OpenSSHd Security Config Checker
About
SSHDCC can check your OpenSSH server configuration file for security improvements. This can be done either on a live system or remotely.
Requirements
- OpenSSH server configuration file
- Tcl version 8.6 (or later)
- tcllib
Example usage
Simple first check:
$ ./sshdcc
------------------------------------------------------------------------------
This is OpenSSHd Security Config Checker 0.1
- (c) 2018 SektionEins GmbH / Ben Fuhrmannek - https://sektioneins.de/
- download -> https://github.com/sektioneins/sshdcc
running on Darwin 17.6.0 x86_64 with Tcl 8.6 with TTY
started at 2018-07-03 13:52:12
------------------------------------------------------------------------------
additional live system checks are enabled
NOTE: No defaults were loaded.
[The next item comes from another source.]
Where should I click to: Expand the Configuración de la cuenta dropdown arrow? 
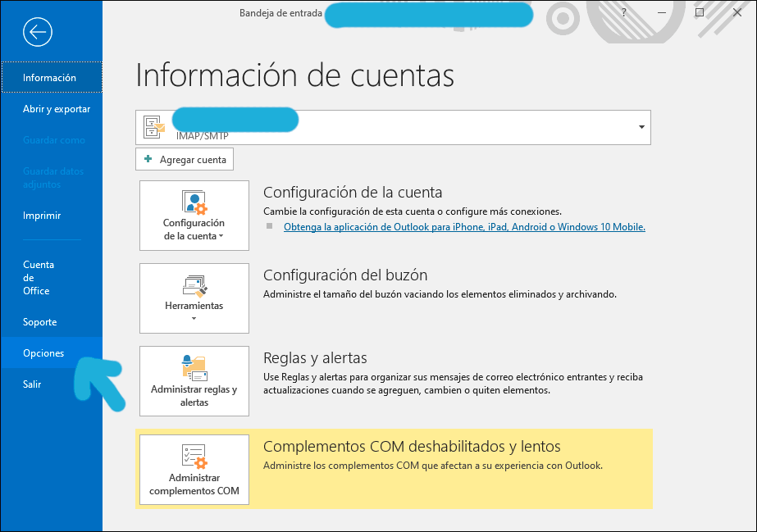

For better results, please specify either -d or
-dc. See -h for more help.
scanning file /etc/ssh/sshd_config
## RESULTS ##
(1) [NOTICE] extra environment variable accepted by pattern: LANG
#> LINE 108: AcceptEnv LANG LC_*
The default is not to accept any environment variables. Please make sure,
that this variable pattern is actually required.
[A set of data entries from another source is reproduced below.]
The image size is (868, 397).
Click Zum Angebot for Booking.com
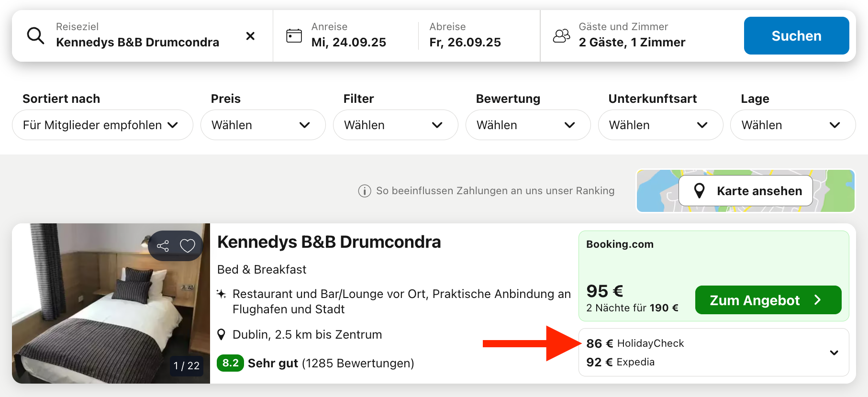768,300
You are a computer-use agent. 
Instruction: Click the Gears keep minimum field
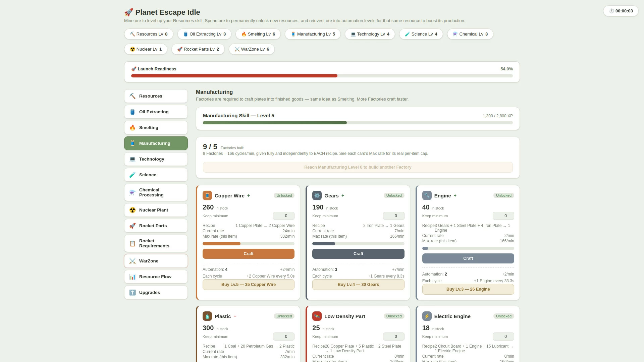point(393,216)
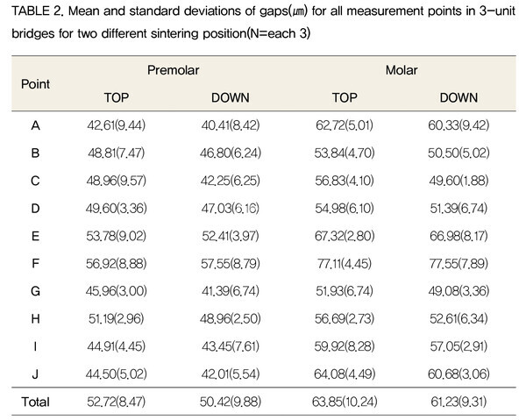Select the Premolar group heading
The image size is (526, 420).
point(173,70)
(2) [NOTICE] extra environment variable accepted by pattern: LC_*
#> LINE 108: AcceptEnv LANG LC_*
The default is not to accept any environment variables. Please make sure,
that this variable pattern is actually required.
done.
Check current system, using ssh defaults as reference. Defaults vary for different SSH versions, so they are not included in the tool. The command 'sshd -f /dev/null -T' prints out the running version's default configuration.
./sshdcc -dc0
------------------------------------------------------------------------------
This is OpenSSHd Security Config Checker 0.1
- (c) 2018 SektionEins GmbH / Ben Fuhrmannek - https://sektioneins.de/
- download -> https://github.com/sektioneins/sshdcc
running on Darwin 17.6.0 x86_64 with Tcl 8.6 with TTY
started at 2018-07-03 13:54:50
------------------------------------------------------------------------------
additional live system checks are enabled
loading defaults from command sudo sshd -f /dev/null -T
Password: <enter your password for sudo here>
scanning file /etc/ssh/sshd_config
## RESULTS ##
(1) [WARNING] login via any authentication method is allowed
#> SYSTEM DEFAULT: authenticationmethods any
It is usually a good idea to restrict authentication methods to those
actually required, e.g. 'publickey'. Please change this setting.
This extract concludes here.